Microsoft do not have an internal endpoint for Windows updates, so it’s likely your source may be the internet unless you have a WSUS server. Either way, the updates themselves are over HTTP with the metadata over HTTPS.
Microsoft list the URLs required for Windows Update here:
After checking the Windows Update log on the VM and correlating with the proxy logs, I also found additional URLs needed to be allowed. Here is a page listing the URLs required for the appropriate build of your OS. Those with Windows Update in the description field were required and I allowed them through. Things then started operating much more smoothly.
Windows 10, version 1903, connection endpoints for non-Enterprise editions – Windows Privacy
If your Microsoft Management Agent on your VM wants to talk to Log Analytics, it will have to go over the Internet*. This is documented here: https://docs.microsoft.com/en-us/azure/azure-monitor/agents/log-analytics-agent#network-requirements
This is a consideration from a security point of view. Traffic is over TLS and you can limit the opinsights URLs by prepending the workspace ID to them (I think you can do the automation one as well with the automation account ID, the blob storage one seemed random and I couldn’t pin it down).
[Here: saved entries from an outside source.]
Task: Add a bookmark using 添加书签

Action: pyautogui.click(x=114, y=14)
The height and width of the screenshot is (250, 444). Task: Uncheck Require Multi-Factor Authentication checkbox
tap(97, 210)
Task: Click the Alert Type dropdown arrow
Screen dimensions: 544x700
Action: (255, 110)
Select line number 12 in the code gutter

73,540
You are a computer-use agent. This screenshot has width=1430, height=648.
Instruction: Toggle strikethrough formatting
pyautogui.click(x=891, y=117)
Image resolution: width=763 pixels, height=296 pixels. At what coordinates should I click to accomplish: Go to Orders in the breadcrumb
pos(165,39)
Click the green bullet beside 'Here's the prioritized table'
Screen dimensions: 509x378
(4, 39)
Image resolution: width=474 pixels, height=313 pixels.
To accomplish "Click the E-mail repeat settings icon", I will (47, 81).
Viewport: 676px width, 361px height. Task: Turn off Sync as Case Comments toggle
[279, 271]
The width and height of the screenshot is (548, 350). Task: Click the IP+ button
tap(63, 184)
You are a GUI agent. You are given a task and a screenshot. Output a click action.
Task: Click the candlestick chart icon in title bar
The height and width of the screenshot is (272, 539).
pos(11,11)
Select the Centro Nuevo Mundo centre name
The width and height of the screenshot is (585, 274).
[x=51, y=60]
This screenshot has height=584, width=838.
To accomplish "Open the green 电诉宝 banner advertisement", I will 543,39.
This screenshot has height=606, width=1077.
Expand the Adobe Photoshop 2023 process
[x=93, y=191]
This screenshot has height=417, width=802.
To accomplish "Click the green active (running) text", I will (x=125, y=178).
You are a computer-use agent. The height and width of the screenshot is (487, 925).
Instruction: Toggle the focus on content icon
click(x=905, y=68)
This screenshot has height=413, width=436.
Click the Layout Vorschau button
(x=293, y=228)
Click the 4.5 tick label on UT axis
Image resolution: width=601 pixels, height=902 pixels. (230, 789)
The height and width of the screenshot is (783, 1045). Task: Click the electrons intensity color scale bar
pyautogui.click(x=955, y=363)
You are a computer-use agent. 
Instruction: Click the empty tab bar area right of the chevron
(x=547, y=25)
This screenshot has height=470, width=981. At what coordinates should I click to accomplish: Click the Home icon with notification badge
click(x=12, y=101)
This may not be a concern but it is worth being aware of.
*You may not need to go over the internet if you leverage the Private Link for Azure Monitor Service (AMPLS). https://docs.microsoft.com/en-us/azure/azure-monitor/logs/private-link-security
Trying to retrospectively fit this in might be difficult given the impact it would have and, aside from all the reworking, the limitations of the service meant it was not an option for me.
Depending on your requirements, this may or may not be something out the box you can crack on with. My requirements were to extract data into an Event Hub and then dashboard it up or alert from it.
To get the data that appears in the console about the update runs and the machines in those update runs I found best extracted through the Azure Management API under the Automation section.
To get data about the onboarding runbook I enabled diagnostic logs on the automation account.
To get patch level data about compliance and what happened on each VM per patch run, I used Azure Monitor to stream data from Log Analytics (tables Update and UpdateRunProgress) into Event Hub. At the time of writing this feature is in preview and there are some quirks and caveats with it but it does give the data I want, i.e. did a patch succeed or fail on a particular server on a particular update run.
Update Management does allow include/exclude KB numbers so you can control the patches installed. This doesn’t extend to version, though, so Linux packages will automatically get updated to the latest version unless you version control it on the box. For most Microsoft updates you won’t have this issue, though Defender AV updates have the same KB number covering multiple versions so it’s likely your production machine will get a different version than your staging machine.
If you want to patch your production environment with only patches that have been through staging, you’ll have to manage that yourself using the above option of include/exclude.
Any patches installed outside of Update Management will show up in a compliance scan but you won’t know when they were installed without additional logging, the Log Analytics fields relating to this were blank. You should be able to work out a date range between compliance scans, though.
It is not currently possible to initiate a compliance scan or a patch run on demand from the console.
There is no option to rollback or retry failed patches from the console, this will require manual intervention.
Update Management is worth using, it saves additional infrastructure, is integrated into other Azure services and it will achieve the goal of getting your VMs patched.
BUT
It is probably only one piece of your patching solution and will need other components around it in order to fulfil your requirements.
There are considerations around deployment and management, which is the reason I have written this, to give you some information ahead of time.
If you want a much more hands off approach, have a look at Automatic VM Patching from Azure.